In the recent case of Jallali v. Knightsbridge Village Homeowners Association, Inc., 2016 WL 320601 (Fla. 4th DCA Jan. 27, 2016), Florida’s Fourth District Court of Appeal held that when a bank files a lis pendens against a property, the Court in which the case is filed obtains exclusive jurisdiction over all encumbrances on the property – including unrecorded interests (e.g., HOA liens). This means that any judgment entered in a case filed after the original lis pendens is void.
Lis pendens refers to a suit pending, or a written notice that a lawsuit has been filed which concerns the title to real property or some interest in that real property. The notice is filed with the clerk of the court and is then recorded in public records. This gives notice to the defendant who owns the property that there is a claim against it and also informs the general public (particularly anyone interested in buying or financing the property) that there is a potential claim against the property.

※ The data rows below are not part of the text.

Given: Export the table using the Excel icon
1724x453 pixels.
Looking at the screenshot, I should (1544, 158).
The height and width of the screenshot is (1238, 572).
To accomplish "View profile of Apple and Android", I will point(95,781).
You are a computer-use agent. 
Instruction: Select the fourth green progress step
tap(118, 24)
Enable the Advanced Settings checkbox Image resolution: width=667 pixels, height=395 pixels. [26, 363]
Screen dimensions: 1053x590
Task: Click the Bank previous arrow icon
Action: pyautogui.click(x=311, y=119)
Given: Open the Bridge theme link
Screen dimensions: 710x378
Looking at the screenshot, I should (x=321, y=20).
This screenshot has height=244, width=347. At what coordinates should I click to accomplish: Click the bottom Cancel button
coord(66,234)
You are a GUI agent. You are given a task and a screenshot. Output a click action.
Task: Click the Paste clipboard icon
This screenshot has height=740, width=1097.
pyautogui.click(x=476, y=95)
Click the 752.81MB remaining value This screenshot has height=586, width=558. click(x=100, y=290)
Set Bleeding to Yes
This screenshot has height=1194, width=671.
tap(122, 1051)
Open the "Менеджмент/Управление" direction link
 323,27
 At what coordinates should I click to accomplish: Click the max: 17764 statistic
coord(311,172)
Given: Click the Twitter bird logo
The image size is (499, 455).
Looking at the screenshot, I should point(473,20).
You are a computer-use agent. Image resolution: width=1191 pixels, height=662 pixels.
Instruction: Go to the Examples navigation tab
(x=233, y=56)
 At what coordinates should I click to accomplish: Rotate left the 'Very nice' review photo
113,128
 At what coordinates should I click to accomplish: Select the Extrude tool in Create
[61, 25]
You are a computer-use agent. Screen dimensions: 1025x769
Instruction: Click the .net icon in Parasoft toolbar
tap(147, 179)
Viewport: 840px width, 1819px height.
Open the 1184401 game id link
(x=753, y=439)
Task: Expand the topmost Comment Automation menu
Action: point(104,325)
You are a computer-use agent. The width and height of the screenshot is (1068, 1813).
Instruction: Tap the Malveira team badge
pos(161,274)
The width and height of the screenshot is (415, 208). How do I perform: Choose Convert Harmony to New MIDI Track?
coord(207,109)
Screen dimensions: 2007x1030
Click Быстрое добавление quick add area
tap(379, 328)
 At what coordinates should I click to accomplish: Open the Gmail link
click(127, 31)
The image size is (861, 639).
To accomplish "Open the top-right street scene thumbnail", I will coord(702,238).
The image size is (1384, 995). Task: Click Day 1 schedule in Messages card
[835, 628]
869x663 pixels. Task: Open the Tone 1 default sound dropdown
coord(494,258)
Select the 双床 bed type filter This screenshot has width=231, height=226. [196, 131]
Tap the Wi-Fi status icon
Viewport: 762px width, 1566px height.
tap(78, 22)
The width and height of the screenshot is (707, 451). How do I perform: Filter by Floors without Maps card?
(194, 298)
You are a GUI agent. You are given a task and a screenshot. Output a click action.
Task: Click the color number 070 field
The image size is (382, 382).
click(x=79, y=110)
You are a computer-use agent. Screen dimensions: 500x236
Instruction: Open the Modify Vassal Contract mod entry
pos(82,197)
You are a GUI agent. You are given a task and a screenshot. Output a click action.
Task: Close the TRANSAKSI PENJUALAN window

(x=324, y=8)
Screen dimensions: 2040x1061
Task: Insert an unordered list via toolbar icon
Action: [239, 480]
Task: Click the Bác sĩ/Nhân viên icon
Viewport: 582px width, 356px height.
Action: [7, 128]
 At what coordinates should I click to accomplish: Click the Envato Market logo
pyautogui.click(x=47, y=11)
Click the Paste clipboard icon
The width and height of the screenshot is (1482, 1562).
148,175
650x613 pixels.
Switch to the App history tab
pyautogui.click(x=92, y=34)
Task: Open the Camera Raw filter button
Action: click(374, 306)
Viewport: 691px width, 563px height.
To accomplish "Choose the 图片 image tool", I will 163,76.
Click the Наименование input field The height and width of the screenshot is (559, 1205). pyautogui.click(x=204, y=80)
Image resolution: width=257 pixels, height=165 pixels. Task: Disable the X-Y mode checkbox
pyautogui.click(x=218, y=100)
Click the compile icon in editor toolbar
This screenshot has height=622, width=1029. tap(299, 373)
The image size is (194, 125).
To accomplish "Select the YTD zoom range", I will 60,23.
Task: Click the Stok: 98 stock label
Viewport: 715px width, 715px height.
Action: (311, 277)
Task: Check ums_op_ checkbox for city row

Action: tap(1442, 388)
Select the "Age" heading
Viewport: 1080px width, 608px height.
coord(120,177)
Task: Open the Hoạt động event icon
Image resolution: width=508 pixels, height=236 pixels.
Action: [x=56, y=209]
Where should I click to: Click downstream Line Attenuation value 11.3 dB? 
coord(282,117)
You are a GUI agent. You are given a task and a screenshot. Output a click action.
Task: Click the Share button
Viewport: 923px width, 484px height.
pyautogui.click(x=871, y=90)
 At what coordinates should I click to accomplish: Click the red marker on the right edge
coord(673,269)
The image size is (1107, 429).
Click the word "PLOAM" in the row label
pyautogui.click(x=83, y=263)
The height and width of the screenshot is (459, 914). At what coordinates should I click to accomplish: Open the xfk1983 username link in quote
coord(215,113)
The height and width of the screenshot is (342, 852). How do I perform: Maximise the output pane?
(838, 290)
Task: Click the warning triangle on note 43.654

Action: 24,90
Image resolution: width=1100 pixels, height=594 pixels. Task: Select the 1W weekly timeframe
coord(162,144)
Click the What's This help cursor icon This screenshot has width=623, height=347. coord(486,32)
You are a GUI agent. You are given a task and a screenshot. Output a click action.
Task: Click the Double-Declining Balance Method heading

In Jallali, the homeowner appealed a non-final order denying her motion to vacate the final judgment of foreclosure obtained by a homeowners’ association. Jallai claimed that the trial court lacked subject matter jurisdiction because the association’s foreclosure proceeding was filed after the bank’s separate mortgage foreclosure was pending against the same property.
In May 2007, the bank filed a foreclosure action against Jallali and recorded its notice of lis pendens against her property. The association was named as a defendant, and the bank’s successor-in-interest obtained a final judgment of foreclosure in 2014. However, in 2011, while the above action was pending, the association recorded a claim of lien, and, in 2012, foreclosed against the same property. Subsequently in 2015, Jallali moved to vacate the association’s 2012 final judgment of foreclosure based on the ruling in U.S. Bank National Association v. Quadomain Condominium Association, 103 So. 3d 977 (Fla. 4th DCA 2012), and Section 48.23, Florida Statutes (2015).
In Quadomain, the holder of a first mortgage (bank) on a condominium filed a foreclosure action, recorded a notice of lis pendens, and obtained a final judgment. Thereafter, the condominium association recorded a claim of lien for unpaid fees, filed a foreclosure action, obtained a default judgment, and the property was sold. The bank moved to vacate, arguing the association’s foreclosure was barred because it was filed after the bank had filed its lis pendens. The trial court denied the motion, and the bank appealed.
The issue on appeal was whether the bank’s lis pendens divested the trial court of jurisdiction to adjudicate the association’s lien. The Quadomain Court concluded that:
…the only way to enforce a property interest that is unrecorded at the time of lis pendens is recorded is by timely intervening in the suit creating the lis pendens—all other actions are barred…Therefore, the court presiding over the action which created the lis pendens has exclusive jurisdiction to adjucate any encumbrance or interest in the subject property from the date the lis pendens is recorded to the date it enters final judgment.
Following this reasoning, the Jallali Court ruled:
In the present case, when the mortgagee filed its foreclosure action and recorded its notice of lis pendens in May 2007, the association had not yet recorded a notice of lis pendens with regard to its 2011 lien and 2012 foreclosure action……Accordingly, based on section 48.23, Florida Statutes (2015), Quadomain, and the cases cited therein, we conclude that the final foreclosure judgment which the association obtained in the 2012 case was void because the trial court lacked jurisdiction at that time. Exclusive jurisdiction to foreclose on Jallali’s property was in the circuit court conducting the mortgagee’s foreclosure action in the 2007 case. Accordingly, we reverse the order denying Jallali’s motion to vacate final judgment of foreclosure.
In the past several years, community associations have filed separate lien foreclosure actions despite the existence of a pending mortgage foreclosure on the same property. The rationale was that the community association could complete its foreclosure quicker than the bank, and, then, rent the property while the mortgage foreclosure was pending – often associations were able to rent the property for many years. Unfortunately, based on the rulings in Quadomain and Jallali, this strategy may be coming to an end.